CPG procurement is the process of sourcing, qualifying, and purchasing raw materials, ingredients, packaging, and co-packing services for consumer packaged goods brands. It includes supplier qualification, purchase order management, receiving, invoice reconciliation, and landed cost tracking.
What software do CPG brands use for procurement?
Most early-stage CPG brands manage procurement in spreadsheets or QuickBooks. Growth-stage brands typically graduate to dedicated CPG operations platforms that connect procurement to COGS tracking, inventory, and co-packer management — giving them real-time visibility into landed cost per unit.
How do CPG brands track landed cost?
Landed cost is the total cost to get an ingredient or material to your facility — purchase price plus freight, duties, tariffs, and any broker fees. Most CPG brands track this in spreadsheets, which creates a lag between when costs change and when COGS is updated. Modern CPG platforms automate landed cost calculation and propagate changes instantly to every affected SKU.

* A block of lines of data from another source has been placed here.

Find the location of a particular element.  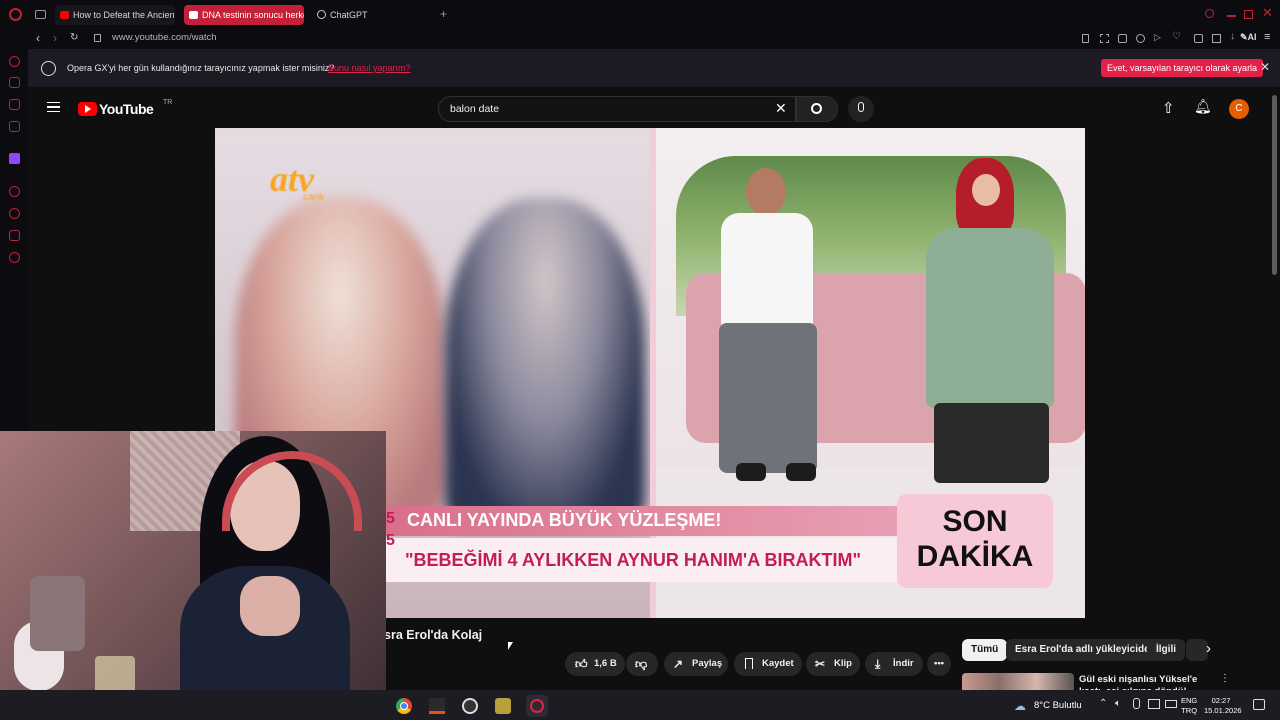

play-icon: ▷ is located at coordinates (1158, 38).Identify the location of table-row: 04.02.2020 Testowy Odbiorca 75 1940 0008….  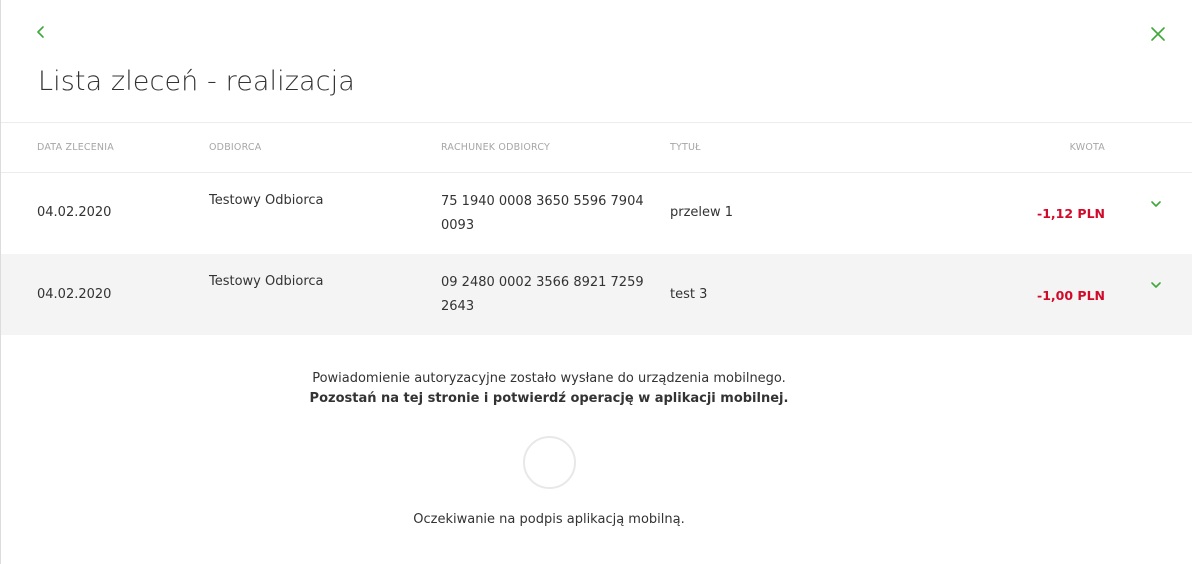
(596, 214).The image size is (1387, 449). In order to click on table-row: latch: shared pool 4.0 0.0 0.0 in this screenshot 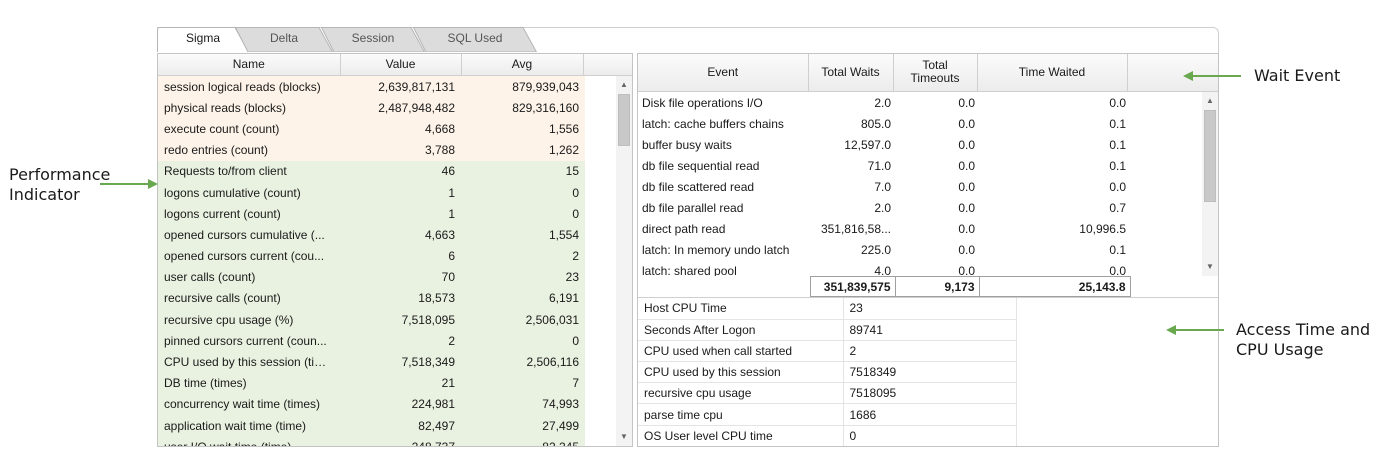, I will do `click(884, 268)`.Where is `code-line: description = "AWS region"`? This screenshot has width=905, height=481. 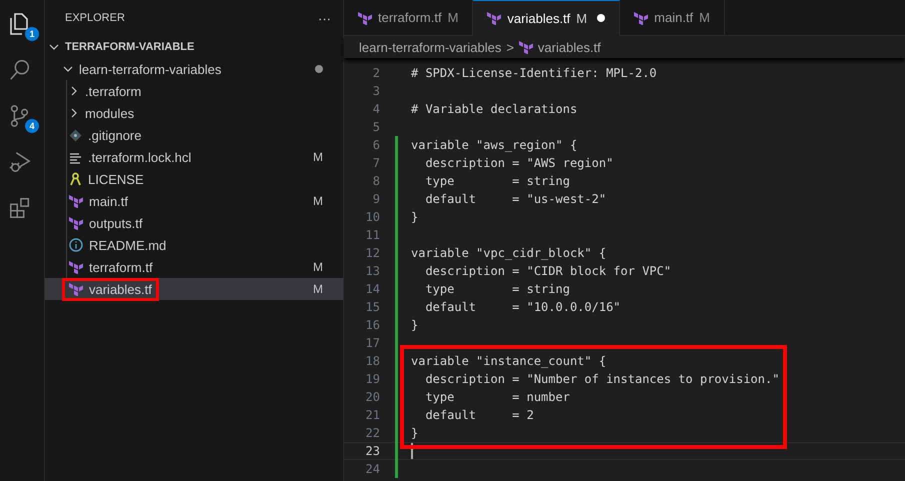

What procurement challenges are unique to CPG brands?
CPG procurement is complicated by co-packer relationships (you don't control the facility), organic and certification requirements (ingredients must maintain chain of custody), lot traceability (FSMA 204 requires tracking ingredients to the lot level), and tariff exposure (many CPG ingredients are imported and subject to Section 301 tariffs).
What is the difference between procurement and purchasing in CPG?
Purchasing is transactional — issuing POs and paying invoices. Procurement is strategic — it includes supplier qualification, contract negotiation, risk management, and ensuring the right materials arrive at the right cost and quality. For CPG brands, the distinction matters because procurement decisions directly impact COGS and margin.